> [AUFGABENSTELLUNG]
Welche zwei Klassen nennt hoon im Forumsthread zum Bewegen grafischer Objekte als Lösung?

> [SEITE]
# Hilfe gesucht!! (bewegen von grafischen Objekten)



## baer (20. Nov 2003)

Habe folgendes Problemm:    muss ein Programm (Beleg) schreiben, womit der User graphische Objekte (Kreis, Ellipse, Polygon,Rechteck usw.) max.5 stück in Frame erzeugen und nach belieben Pfad durch den Raum bewegen lassen kann. Geschwindigkeits-, Grösse- und Farbenveränderung sind vom Prof erwünscht. Beispiel dafür ist Flash von Macromedia (wofür die übrigens 10 gebraucht haben) :shock:  
Habe schon vorstellung wie ich die Objecte erzeugen lassen kann, doch wie man die durch den Raum bewegen lässt.... :?

Würde mich sehr freuen, wenn einer davon Ahnung hat und mir helfen könnte.
Bedanke mich im Voraus.


----------



## hoon (20. Nov 2003)

Hi baer,

solche selbst vorgegebenen Pfade kann man mit Java3D machen. Ich hatte vor einiger Zeit mal selbst einen sinusartigen Licht-Dimmer geschrieben. Dort hatte ich auch so etwas wie ein Pfad vorgegeben den ich jedoch fuer die Lichthelligkeit benutzt hatte. Bei Dir musste man das also auf die Transformation beziehen, bzw. muesste man eine etwas flexiblere Pfadangabe machen.

Ich muss da aber selbst erst einmal nachschauen. Is schon ne Weile her.

Hast Du schon einmal in die Java3D-Demos reingeschaut? Dort sollte es einige Beispiele zur Animation geben.

Gruss hoon

PS: Werde mir das mit der Animation selber nochmal anschauen. Bin die naechsten 3 Wochen leider etwas unter Stress. Mal sehen, was sich machen laesst


----------



## hoon (21. Nov 2003)

OK, ich habs!  

Du brauchst also die *KBKeyFrame*- und die *KBRotPosScaleSplinePathInterpolator*-Klasse
Da sind alle Sachen bei die Du brauchst.

Aus dem Original heisst es:

_KBRotPosScaleSplinePathInterpolator behavior. This class defines a behavior that varies the rotational, translational, and scale components of its target TransformGroup by using the Kochanek-Bartels cubic spline interpolation to interpolate among a series of key frames (using the value generated by the specified Alpha object). The interpolated position, orientation, and scale are used to generate a transform in the local coordinate system of this interpolator._

Ich hab hier schon ein kleines Beispiel geschrieben, jedoch kann man den Code nicht anbieten. Sieht aus wie Kraut und Rueben. Eine ColorCube bewegt sich auf einer vorgegebenen Bahn, aendert seine Groesse und dreht sich hin und wieder. :shock: Das ganze nennt sich *MyRollercoaster*!

> [ERFASSTE DATEN]
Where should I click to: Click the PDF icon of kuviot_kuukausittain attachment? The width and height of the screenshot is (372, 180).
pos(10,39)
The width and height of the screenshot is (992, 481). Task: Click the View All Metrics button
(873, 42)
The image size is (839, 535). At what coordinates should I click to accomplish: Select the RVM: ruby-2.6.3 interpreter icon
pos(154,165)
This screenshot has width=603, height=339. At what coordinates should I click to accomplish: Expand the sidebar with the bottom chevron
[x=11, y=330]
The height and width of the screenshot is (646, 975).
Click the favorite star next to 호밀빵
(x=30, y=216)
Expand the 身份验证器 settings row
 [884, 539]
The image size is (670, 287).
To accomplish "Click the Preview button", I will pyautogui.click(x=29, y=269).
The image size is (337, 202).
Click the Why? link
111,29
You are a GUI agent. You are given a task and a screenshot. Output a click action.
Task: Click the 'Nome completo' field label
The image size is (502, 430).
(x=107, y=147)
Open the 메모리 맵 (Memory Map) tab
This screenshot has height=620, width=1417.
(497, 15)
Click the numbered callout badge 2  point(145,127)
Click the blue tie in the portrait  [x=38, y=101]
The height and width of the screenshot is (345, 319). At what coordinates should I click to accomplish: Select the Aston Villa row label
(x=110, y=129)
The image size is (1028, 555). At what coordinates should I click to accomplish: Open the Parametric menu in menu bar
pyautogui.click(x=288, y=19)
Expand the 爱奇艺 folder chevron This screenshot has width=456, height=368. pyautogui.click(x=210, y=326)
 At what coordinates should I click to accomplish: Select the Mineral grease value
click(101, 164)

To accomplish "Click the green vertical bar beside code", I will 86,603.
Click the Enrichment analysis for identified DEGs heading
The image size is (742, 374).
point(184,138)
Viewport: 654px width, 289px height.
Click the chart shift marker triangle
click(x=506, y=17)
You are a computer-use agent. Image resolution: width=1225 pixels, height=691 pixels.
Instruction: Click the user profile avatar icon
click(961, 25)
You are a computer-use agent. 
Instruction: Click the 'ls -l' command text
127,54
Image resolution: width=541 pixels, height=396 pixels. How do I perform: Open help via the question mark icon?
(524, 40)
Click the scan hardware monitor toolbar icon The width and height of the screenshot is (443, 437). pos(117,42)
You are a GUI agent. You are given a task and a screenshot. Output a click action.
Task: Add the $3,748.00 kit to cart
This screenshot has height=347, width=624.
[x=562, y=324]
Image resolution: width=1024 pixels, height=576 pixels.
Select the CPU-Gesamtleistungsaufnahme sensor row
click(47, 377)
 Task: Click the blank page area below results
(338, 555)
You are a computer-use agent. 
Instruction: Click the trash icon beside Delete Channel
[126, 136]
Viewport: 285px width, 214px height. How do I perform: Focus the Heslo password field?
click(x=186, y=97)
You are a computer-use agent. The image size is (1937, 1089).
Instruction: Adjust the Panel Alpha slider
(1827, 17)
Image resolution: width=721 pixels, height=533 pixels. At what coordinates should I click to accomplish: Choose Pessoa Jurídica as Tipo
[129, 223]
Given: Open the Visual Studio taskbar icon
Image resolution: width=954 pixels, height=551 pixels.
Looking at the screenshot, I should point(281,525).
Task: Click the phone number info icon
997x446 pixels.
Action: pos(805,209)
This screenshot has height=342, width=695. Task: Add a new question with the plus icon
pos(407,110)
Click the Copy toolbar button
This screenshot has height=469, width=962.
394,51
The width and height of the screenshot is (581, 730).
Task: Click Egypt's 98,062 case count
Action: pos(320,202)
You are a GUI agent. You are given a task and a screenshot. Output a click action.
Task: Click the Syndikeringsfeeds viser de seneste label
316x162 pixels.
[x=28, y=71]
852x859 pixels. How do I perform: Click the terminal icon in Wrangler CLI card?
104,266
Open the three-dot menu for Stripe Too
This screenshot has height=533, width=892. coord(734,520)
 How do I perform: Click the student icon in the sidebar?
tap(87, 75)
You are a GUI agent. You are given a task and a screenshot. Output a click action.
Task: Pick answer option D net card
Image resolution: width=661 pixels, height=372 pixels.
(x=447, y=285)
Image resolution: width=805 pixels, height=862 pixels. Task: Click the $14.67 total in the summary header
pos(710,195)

> [ANTWORT]
Die Klassen KBKeyFrame und KBRotPosScaleSplinePathInterpolator.